> _YOUR TASK_: Each line that contains the string "icon" counts once; report how many such lines appear in the data, as a number only.

> _SUPPLIED RECORDS_:
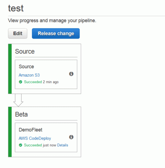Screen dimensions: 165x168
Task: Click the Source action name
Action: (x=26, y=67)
...
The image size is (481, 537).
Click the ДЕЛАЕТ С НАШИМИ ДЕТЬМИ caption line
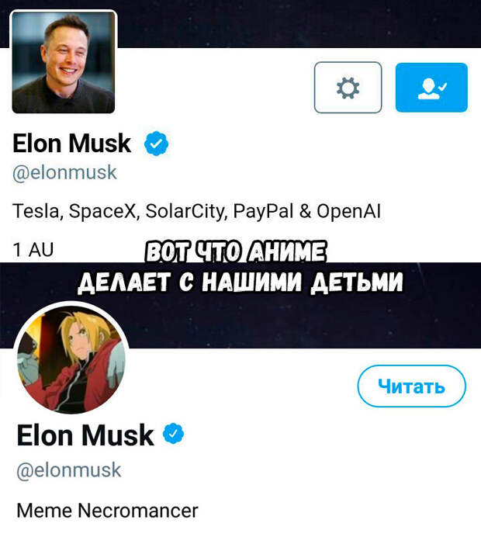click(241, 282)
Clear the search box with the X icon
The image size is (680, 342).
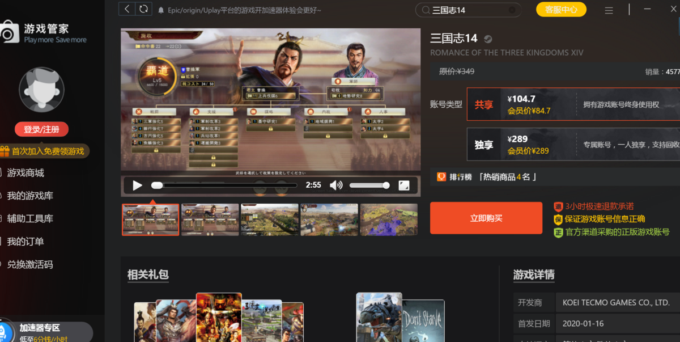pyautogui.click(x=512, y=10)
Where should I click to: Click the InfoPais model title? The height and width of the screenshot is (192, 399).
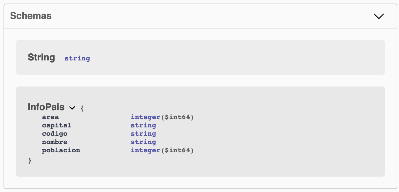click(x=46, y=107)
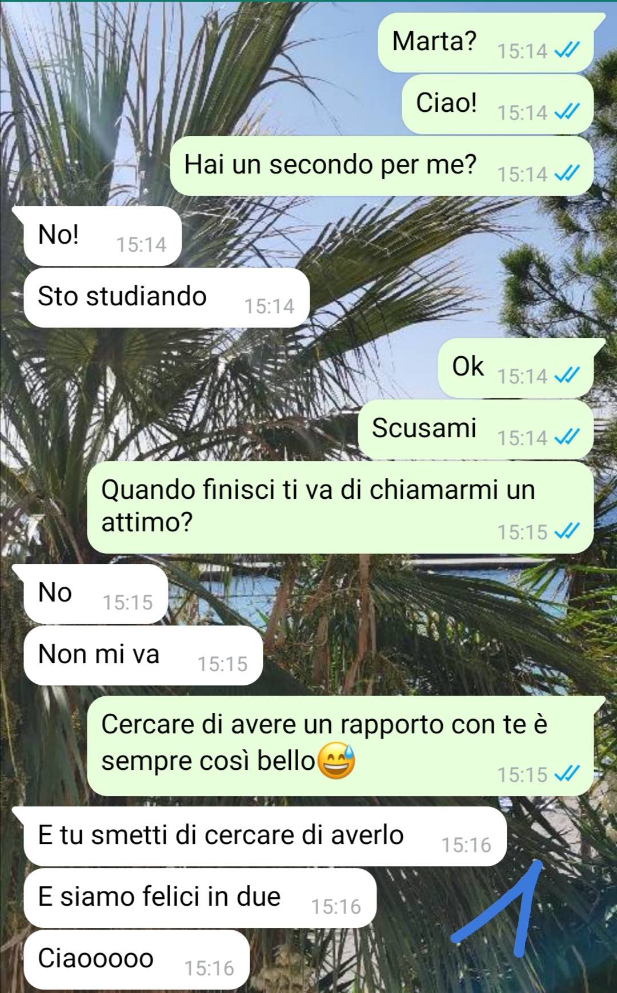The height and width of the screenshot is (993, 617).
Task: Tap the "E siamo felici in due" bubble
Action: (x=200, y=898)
--
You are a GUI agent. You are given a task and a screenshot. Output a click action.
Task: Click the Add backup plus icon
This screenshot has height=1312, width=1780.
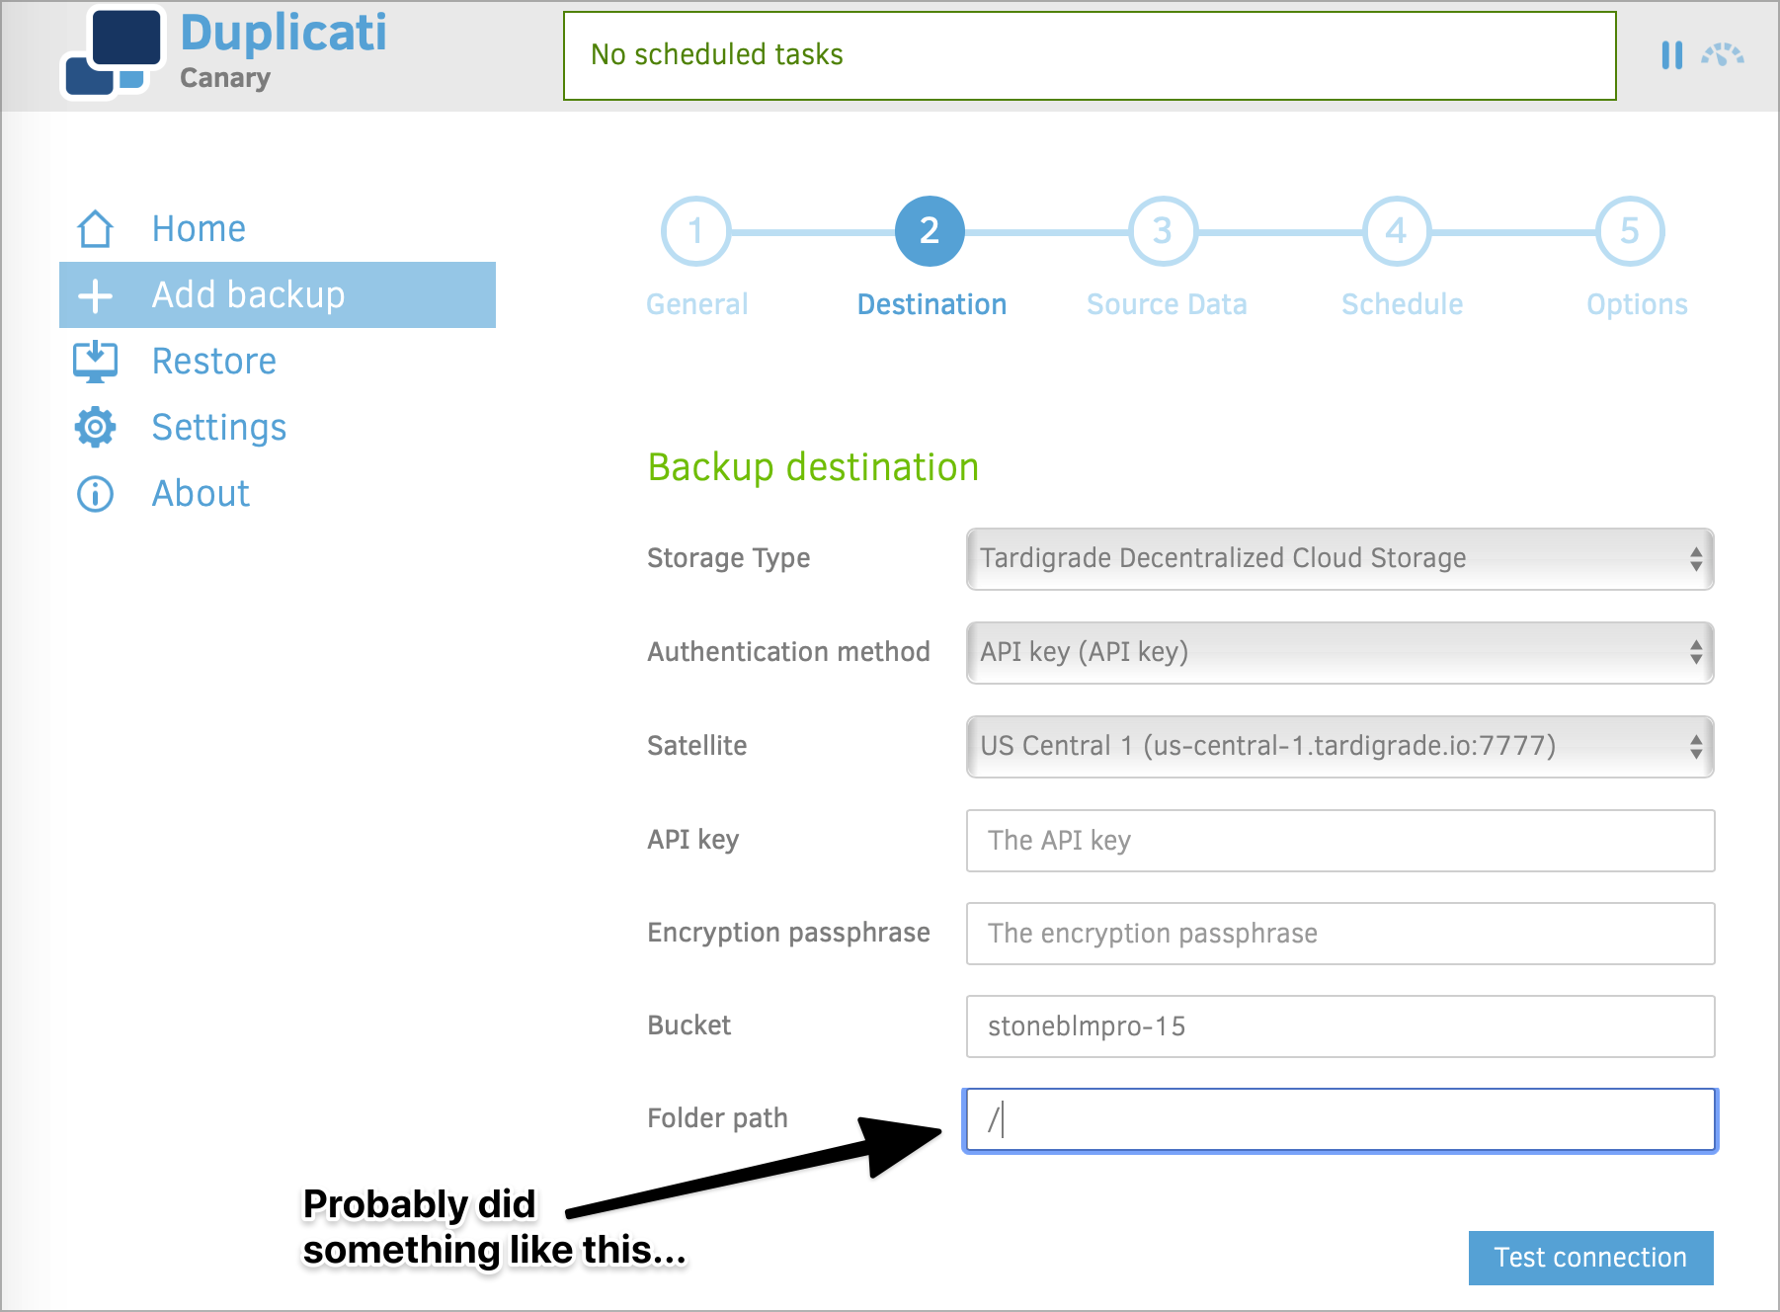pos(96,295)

> _SOLUTION_: 2